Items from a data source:
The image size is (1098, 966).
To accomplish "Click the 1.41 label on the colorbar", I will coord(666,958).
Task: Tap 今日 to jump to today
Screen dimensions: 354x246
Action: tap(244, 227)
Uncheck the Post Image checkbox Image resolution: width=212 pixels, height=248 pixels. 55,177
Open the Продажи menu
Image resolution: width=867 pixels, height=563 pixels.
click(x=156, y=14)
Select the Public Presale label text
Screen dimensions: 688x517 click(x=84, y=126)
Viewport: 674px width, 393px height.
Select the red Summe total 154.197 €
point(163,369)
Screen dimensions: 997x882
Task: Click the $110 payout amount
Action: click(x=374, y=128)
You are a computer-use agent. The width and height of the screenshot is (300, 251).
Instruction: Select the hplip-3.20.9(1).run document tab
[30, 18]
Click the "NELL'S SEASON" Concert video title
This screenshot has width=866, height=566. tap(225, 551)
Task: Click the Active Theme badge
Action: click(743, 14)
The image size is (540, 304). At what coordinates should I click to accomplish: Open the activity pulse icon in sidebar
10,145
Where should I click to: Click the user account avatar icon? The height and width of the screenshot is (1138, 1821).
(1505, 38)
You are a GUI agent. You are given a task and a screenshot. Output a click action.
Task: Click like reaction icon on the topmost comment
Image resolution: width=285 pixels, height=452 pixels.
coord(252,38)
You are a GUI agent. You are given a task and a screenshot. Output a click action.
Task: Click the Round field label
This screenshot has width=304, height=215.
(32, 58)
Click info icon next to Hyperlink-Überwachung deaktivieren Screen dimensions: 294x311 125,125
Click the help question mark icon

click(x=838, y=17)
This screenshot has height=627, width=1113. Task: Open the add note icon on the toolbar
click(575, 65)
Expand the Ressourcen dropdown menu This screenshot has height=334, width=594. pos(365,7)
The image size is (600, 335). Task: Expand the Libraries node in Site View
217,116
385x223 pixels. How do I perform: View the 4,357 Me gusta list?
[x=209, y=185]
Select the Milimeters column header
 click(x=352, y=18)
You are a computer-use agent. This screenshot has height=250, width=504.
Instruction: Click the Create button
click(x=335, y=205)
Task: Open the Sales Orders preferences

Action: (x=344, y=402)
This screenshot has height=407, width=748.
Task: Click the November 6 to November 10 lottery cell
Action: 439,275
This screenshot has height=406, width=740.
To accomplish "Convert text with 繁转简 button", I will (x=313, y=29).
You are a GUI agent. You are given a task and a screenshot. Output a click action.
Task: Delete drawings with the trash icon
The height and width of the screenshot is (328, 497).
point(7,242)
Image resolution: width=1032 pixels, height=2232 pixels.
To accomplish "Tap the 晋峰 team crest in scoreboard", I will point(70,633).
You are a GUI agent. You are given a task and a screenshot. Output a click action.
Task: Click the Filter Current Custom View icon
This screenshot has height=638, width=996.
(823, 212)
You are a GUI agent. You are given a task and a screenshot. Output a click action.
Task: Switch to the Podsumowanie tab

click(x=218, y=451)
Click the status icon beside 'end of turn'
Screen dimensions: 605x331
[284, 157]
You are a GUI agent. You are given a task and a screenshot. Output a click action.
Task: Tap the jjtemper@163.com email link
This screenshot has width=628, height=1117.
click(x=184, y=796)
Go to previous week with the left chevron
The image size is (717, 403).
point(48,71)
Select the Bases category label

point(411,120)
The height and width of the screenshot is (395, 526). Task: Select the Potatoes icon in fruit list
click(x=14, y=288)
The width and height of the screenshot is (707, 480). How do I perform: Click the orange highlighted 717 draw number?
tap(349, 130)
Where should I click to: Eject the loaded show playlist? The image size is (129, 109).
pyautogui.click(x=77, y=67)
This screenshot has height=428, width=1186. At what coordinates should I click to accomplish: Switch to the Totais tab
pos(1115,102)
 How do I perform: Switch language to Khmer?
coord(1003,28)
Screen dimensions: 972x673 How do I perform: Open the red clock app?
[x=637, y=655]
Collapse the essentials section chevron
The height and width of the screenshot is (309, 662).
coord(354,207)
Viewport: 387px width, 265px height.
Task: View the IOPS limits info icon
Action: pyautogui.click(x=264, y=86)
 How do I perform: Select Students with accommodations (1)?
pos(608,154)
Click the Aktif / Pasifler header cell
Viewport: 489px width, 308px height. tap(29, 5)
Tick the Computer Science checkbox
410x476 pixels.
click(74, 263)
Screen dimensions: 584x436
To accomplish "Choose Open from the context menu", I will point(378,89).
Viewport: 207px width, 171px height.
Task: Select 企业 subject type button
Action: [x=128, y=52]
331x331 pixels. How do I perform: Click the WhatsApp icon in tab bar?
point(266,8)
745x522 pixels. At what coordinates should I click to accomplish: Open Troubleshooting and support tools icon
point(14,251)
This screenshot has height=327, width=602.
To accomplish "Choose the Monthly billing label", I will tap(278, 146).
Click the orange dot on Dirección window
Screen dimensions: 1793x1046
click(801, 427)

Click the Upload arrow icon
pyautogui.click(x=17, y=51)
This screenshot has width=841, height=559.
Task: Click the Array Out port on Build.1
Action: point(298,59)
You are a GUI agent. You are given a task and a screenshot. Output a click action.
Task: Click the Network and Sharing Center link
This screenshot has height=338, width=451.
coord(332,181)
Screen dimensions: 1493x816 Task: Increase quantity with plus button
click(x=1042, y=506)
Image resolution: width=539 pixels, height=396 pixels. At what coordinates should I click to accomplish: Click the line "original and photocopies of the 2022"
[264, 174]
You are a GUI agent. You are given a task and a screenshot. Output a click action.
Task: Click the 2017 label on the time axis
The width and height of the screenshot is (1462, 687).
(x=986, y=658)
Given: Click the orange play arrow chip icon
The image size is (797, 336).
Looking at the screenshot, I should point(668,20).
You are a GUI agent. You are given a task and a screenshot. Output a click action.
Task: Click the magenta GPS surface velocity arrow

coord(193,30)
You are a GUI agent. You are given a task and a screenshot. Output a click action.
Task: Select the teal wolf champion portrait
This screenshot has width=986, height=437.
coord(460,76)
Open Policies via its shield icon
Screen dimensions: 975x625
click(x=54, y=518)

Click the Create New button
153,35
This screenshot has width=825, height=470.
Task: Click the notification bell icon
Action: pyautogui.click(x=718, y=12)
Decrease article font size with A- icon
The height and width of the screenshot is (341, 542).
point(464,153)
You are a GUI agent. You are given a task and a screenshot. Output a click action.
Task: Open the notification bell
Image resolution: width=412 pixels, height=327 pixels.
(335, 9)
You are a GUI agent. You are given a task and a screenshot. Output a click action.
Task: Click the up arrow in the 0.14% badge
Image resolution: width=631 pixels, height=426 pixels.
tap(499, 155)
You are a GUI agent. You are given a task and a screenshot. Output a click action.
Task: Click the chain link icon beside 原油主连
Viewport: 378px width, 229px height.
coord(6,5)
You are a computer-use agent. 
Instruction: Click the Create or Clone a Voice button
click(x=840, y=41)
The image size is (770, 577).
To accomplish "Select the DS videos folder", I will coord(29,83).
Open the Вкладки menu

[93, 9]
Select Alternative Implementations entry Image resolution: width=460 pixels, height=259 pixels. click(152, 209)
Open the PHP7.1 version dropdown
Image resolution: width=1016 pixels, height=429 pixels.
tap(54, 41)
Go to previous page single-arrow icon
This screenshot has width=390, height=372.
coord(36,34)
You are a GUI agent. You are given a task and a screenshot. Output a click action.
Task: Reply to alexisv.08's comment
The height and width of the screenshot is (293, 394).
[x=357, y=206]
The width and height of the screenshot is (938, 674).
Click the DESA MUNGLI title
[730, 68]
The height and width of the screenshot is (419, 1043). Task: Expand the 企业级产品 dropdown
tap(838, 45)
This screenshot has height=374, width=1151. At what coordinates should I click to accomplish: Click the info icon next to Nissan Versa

• **PROBLEM REQUIREMENTS**
Report how many lines in the records hold the word "next", giving the number and nothing else.

• **ANSWER TO THE PROBLEM**
2